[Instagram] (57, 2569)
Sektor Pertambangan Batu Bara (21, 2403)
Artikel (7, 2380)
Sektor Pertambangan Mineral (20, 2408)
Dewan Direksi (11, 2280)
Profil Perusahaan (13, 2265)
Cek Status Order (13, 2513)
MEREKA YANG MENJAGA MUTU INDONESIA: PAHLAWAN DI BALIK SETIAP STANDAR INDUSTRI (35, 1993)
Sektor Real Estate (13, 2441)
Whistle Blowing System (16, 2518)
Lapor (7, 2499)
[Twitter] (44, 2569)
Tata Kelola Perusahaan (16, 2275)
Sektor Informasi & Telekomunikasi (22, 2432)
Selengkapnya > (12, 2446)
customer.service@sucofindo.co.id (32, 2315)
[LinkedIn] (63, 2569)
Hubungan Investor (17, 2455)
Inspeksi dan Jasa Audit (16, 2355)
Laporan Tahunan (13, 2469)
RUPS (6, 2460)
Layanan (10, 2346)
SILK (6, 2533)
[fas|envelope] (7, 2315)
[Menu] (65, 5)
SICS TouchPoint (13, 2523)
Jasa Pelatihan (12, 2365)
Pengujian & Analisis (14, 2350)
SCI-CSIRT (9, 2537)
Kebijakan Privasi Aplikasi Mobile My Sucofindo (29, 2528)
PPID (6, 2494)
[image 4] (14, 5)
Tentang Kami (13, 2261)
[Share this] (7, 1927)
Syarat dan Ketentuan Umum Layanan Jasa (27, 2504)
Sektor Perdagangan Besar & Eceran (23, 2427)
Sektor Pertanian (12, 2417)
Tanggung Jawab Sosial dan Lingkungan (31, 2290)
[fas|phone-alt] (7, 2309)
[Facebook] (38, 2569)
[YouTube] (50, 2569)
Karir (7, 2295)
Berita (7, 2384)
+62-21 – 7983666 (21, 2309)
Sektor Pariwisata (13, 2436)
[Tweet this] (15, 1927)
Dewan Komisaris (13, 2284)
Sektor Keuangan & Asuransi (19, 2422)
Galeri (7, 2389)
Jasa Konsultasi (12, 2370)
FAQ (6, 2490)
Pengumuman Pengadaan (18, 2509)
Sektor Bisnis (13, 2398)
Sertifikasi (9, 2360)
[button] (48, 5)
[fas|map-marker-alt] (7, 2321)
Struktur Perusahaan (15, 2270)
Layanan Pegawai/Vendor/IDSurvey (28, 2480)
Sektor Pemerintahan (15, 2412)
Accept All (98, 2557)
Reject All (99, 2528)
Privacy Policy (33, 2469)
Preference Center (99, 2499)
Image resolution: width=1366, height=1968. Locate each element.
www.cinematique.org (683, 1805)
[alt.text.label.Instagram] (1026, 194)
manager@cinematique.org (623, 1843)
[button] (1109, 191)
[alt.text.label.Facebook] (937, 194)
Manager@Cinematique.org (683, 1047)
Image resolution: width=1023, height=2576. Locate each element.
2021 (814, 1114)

● About this exercise: Only the lines from the one with "[fas|map-marker-alt] (7, 2321)" through the final line above belong in the answer, each reproduced word for word.

● Solved exercise:
[fas|map-marker-alt] (7, 2321)
Struktur Perusahaan (15, 2270)
Layanan Pegawai/Vendor/IDSurvey (28, 2480)
Sektor Pemerintahan (15, 2412)
Accept All (98, 2557)
Reject All (99, 2528)
Privacy Policy (33, 2469)
Preference Center (99, 2499)
Image resolution: width=1366, height=1968. Locate each element.
www.cinematique.org (683, 1805)
[alt.text.label.Instagram] (1026, 194)
manager@cinematique.org (623, 1843)
[button] (1109, 191)
[alt.text.label.Facebook] (937, 194)
Manager@Cinematique.org (683, 1047)
Image resolution: width=1023, height=2576. Locate each element.
2021 (814, 1114)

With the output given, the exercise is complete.